Written instruction:
Rewrite the stretch from the start of the rows through the line containing "Версия для слабовидящих (500, 192)", requests included, and add 61 to every number in the answer coordinates.

..............................

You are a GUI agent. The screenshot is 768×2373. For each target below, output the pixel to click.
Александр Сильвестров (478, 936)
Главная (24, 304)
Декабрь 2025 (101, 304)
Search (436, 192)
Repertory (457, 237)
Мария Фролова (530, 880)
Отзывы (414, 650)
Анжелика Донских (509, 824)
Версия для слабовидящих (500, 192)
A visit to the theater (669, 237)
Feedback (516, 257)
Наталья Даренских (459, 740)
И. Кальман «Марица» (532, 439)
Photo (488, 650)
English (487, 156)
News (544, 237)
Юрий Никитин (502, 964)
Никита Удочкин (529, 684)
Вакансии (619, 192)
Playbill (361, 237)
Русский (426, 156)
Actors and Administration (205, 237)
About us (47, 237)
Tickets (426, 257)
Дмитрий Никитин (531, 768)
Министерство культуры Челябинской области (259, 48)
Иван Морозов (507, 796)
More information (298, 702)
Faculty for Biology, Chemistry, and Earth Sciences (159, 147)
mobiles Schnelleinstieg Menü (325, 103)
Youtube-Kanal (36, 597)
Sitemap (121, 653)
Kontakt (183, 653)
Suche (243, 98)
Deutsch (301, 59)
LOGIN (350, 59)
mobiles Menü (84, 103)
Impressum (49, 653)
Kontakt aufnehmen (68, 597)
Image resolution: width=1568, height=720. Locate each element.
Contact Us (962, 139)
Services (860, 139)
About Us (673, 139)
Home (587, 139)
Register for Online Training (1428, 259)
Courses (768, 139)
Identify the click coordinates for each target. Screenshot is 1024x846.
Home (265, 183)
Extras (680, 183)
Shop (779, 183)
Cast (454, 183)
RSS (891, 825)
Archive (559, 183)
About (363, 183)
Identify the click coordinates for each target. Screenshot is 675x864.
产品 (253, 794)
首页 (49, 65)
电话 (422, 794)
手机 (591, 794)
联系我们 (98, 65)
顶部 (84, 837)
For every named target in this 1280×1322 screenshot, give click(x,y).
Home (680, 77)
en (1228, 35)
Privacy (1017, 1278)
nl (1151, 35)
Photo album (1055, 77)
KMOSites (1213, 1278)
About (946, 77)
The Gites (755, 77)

..............................

Exercise result:
You are a GUI agent. The screenshot is 768×2373. For each target below, output the pixel to click.
Александр Сильвестров (539, 997)
Главная (85, 365)
Декабрь 2025 (162, 365)
Search (497, 253)
Repertory (518, 298)
Мария Фролова (591, 941)
Отзывы (475, 711)
Анжелика Донских (570, 885)
Версия для слабовидящих (561, 253)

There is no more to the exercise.